Description
Overview
Dave & Buster's Entertainment, Inc. (NasdaqGS:PLAY, “D&B” or the “Company”) is a long. D&B is a leading owner and operator of ~200 stores that offer a combination of interactive games, television viewing areas, and full-service dining. Founded in 1982, the Company is headquartered in Coppell, Texas and completed an IPO in 2014. The business had FY2021A revenue and Adj. EBITDA of $1.3bn and $352mm (27% margin), respectively, with ~30% of gross profit from food & beverage and ~70% from amusement. Stores average 45k square feet (ranging in size between 16k-70k square feet) and have an average unit volume of ~$10mm.
D&B is an attractive opportunity as the Company is a market leader in the “eatertainment” space, with strong brand equity and broad customer appeal, stable base of existing stores with high operating margins and cash flow, strong history of organic growth and compelling new store expansion opportunity. Our investment thesis is further bolstered by the recent acquisition of Main Event, which increased the Company’s scale and broadened its customer base from primarily young adults to include families.
With the closing of the Main Event acquisition, the pro forma business is projected to generate 2023E revenue of $2.3bn and EBITDA of $532mm (23% margin) and is currently trading at a 2023E EBITDA multiple of 5.3x. PLAY’s stock has been volatile this year and is currently trading at $35.44, which is 33% below its 52-week high of $52.54. We believe the stock’s fair value is $50 (6.6x 2023E EBITDA), representing ~40% upside.
Investment Merits
D&B is a leading owner of dining and entertainment stores with strong brand equity and broad customer appeal, with ~18% share (pre-Main Event acquisition) of the ~$9bn NAM family entertainment center market. The Company has a 40-year operating history with presence in over 40 states, which reduces exposure to regional/state trends. The business is an attractive hybrid of casual dining, television/sports viewing and amusement.
While operating in a competitive industry, D&B has moderate barriers to entry from (i) brand equity / customer awareness, (ii) new store capital requirements ($5mm+), (iii) operational requirements and know-how to effectively offer “eat drink play and watch” under one roof and (iv) scale and nationwide footprint enables cost-efficient national marketing unavailable to smaller players.
The Company has a stable base of existing stores with high operating margins and cash flow. Excluding Covid impact, the existing store base has demonstrated relatively stable SSS performance, with store-level EBITDA margins and Adj. EBITDA margins consistently 25%+ and 20%+, respectively, over the past decade. In addition, D&B’s relatively low maintenance capex and negative NWC results in high cash flow.
D&B has a strong history of organic growth (FY13-19A store count CAGR of 13%) and a compelling new store expansion opportunity. There’s an opportunity to further penetrate NAM market (60% penetrated today) with upside through potential international expansion. New stores have attractive unlevered pre-tax cash on cash returns of 20%+.

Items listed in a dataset
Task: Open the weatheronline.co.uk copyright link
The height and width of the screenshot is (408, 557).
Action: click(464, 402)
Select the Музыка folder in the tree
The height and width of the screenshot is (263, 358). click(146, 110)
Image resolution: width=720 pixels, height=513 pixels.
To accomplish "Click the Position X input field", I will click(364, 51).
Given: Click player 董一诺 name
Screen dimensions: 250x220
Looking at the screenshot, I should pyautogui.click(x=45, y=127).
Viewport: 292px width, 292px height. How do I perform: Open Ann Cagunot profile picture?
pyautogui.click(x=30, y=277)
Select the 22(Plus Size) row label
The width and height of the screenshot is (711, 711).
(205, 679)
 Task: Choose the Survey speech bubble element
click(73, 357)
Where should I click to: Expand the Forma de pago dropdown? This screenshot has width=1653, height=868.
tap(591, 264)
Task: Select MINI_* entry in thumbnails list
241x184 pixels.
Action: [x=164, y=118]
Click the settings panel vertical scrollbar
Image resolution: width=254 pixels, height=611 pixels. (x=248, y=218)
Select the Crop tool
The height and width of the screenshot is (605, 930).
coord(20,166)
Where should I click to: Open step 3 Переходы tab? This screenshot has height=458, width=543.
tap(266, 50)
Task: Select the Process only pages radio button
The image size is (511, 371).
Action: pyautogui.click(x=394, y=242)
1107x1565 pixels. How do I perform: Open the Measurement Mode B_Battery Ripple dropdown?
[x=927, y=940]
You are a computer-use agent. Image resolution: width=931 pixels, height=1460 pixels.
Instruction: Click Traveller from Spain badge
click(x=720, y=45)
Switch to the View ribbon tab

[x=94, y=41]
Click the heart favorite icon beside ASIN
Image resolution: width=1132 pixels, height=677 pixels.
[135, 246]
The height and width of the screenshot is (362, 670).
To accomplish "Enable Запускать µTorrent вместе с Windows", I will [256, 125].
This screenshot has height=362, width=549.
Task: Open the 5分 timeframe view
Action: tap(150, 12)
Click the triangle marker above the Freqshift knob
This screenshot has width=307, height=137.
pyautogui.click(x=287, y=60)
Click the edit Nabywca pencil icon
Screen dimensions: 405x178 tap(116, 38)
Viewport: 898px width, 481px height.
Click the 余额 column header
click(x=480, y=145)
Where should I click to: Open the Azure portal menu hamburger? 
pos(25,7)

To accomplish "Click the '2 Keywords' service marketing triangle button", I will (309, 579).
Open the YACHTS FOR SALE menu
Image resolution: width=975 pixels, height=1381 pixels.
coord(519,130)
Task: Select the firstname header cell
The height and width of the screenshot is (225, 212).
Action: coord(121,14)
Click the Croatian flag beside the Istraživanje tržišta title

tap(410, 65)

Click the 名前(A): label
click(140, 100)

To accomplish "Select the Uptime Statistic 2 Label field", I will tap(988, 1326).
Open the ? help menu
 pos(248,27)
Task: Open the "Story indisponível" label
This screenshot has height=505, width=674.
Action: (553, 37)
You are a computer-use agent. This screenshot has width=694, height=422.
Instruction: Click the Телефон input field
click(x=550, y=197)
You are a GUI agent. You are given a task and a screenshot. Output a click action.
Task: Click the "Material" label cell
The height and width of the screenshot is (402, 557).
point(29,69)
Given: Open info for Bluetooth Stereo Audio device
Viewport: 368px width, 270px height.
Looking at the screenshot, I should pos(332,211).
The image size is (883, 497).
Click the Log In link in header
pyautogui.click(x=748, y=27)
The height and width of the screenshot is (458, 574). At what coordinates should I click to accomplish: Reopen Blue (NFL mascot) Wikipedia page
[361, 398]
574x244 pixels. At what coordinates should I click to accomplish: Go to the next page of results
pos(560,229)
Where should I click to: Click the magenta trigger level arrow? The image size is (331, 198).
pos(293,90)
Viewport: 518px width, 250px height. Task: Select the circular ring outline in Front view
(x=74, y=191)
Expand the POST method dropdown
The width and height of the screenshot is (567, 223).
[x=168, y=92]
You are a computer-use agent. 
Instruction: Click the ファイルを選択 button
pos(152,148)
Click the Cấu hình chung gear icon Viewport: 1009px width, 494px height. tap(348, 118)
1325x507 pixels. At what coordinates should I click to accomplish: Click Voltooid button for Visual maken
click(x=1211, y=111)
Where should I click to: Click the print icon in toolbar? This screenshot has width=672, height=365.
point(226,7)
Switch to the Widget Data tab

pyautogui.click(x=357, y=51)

**EXERCISE DESCRIPTION**
Output the part of the Dave & Buster's investment overview from "Description" to "volume of ~$10mm." word for word.

**SOLUTION FOR THIS TASK**
Description
Overview
Dave & Buster's Entertainment, Inc. (NasdaqGS:PLAY, “D&B” or the “Company”) is a long. D&B is a leading owner and operator of ~200 stores that offer a combination of interactive games, television viewing areas, and full-service dining. Founded in 1982, the Company is headquartered in Coppell, Texas and completed an IPO in 2014. The business had FY2021A revenue and Adj. EBITDA of $1.3bn and $352mm (27% margin), respectively, with ~30% of gross profit from food & beverage and ~70% from amusement. Stores average 45k square feet (ranging in size between 16k-70k square feet) and have an average unit volume of ~$10mm.